Wednesday, January 7th, 2009

UC encouraged to cast bid for Los Alamos lab

SAN FRANCISCO – The head of the federal agency overseeing the nation’s nuclear weapons research and stockpile advised the University of California Board of Regents to enter the fray and compete to continue managing Los Alamos National Laboratory.

“I urge you to decide. Not today, not this month, but ultimately to continue your long tradition of public service,” said Linton Brooks, acting administrator of the National Nuclear Security Administration.

The Department of Energy plans to accept bids to manage LANL in 2005.

The board took no formal steps toward deciding whether or not to bid, though the meeting’s tone suggested many regents are interested in retaining the UC’s ties with LANL.

“All of us, I think, are not afraid of competition,” said Regent Gerald Parsky.

UC President Richard Atkinson also revealed plans to take the restructuring of the lab’s management one step further by announcing his intent to recommend interim LANL director George “Pete” Nanos be hired as the lab’s permanent head at “the earliest possible date.”
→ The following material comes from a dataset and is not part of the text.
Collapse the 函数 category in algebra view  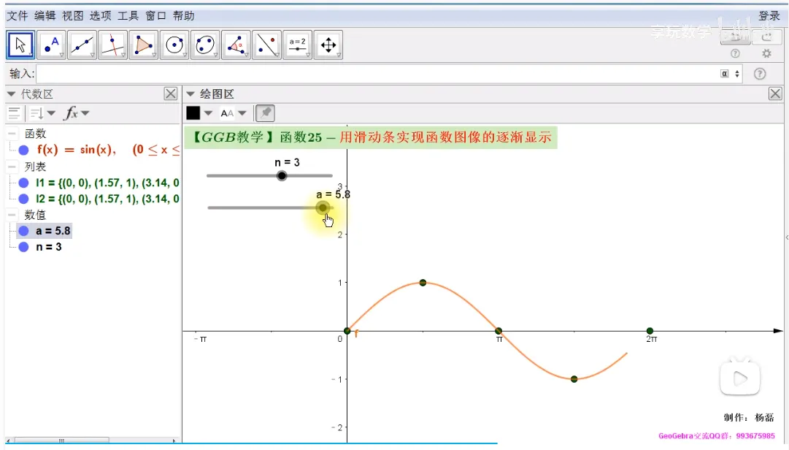coord(12,134)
Brooks explained that the DOE decided to put the contract up for bid because of multiple “systemic weaknesses” in the lab’s business management, indicated by problems with the lab’s controls over funds and property.
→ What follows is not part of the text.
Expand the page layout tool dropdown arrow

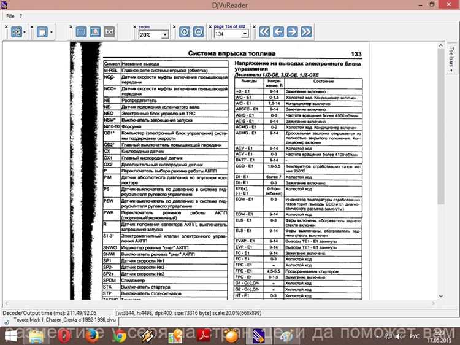(x=25, y=31)
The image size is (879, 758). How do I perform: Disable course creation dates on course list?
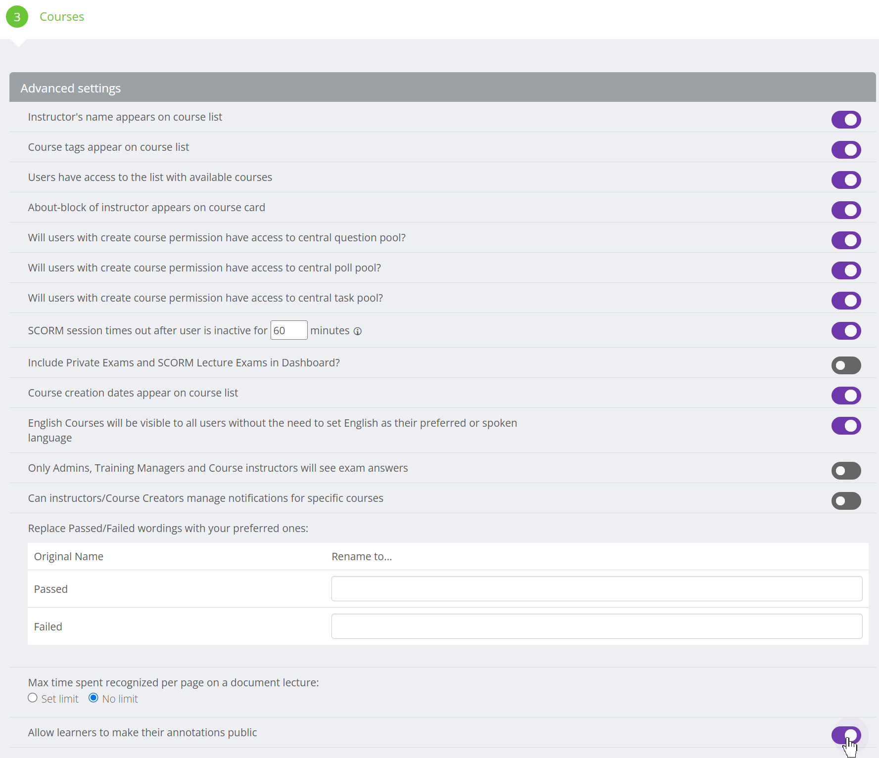click(x=846, y=396)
However, the decision was “not a repudiation” of the university’s overall involvement with LANL, Brooks said.

The DOE, Brooks said, could help the UC compete for a bid for LANL by modifying the existing contract to allow the UC to use the lab’s contingency funds to pay for competition costs.

Before the UC began its efforts to reform LANL management, about $9 million had been saved for contingencies at LANL. Some of this sum has already been spent on efforts to fix problems, and $1 million is required to be kept in reserve for transition costs in case another institution wins the contract.

Brooks gave high marks to the UC’s efforts to fix problems at LANL, which included the hiring of new senior administrators and multiple audits. Brooks also said that business problems did not reduce the quality of scientific research.

Similarly, Bruce Darling, the interim vice president of laboratory management, said faulty property controls did not jeopardize the safety of nuclear secrets.

“Los Alamos has verified all classified computers have been properly secured and no classified information was at risk,” Darling said.

Though Brooks and Darling were able to report these positive developments to the board, doubts surround the university’s chances for success if the regents decide to vie for the contract.

Questions remain whether the lab will be able to maintain quality research staff and if the UC will have a level playing field in any competition.

Regent Peter Preuss, the chairman of the committee on lab oversight, asked Brooks if the UC should worry about the panel that will advise the DOE on the lab contract.

One of the members of the panel, senior Pentagon official Dale Klein, has a professorial appointment at the University of Texas, which may also compete for the contract. On Tuesday the San Francisco Chronicle reported Klein urged the UT to bid for the contract of Lawrence Livermore National Laboratory, also run by the UC, and had endorsed the UT’s unsuccessful bid to manage Sandia National Laboratory.

Klein told the Chronicle he would be impartial in his new role with the DOE, and Brooks said the committee Klein sits on would not take a direct role in deciding who manages LANL after 2005.

Brooks wanted to reassure the regents the process had not become politicized.

“There has been no political pressure so far,” Brooks said.

Brooks said he plans to come up with criteria for the competition next year, and that bids will be submitted in early 2005 with a decision made summer of that year, though no specific dates have been decided upon.

“We haven’t nailed down a firm schedule yet,” he said.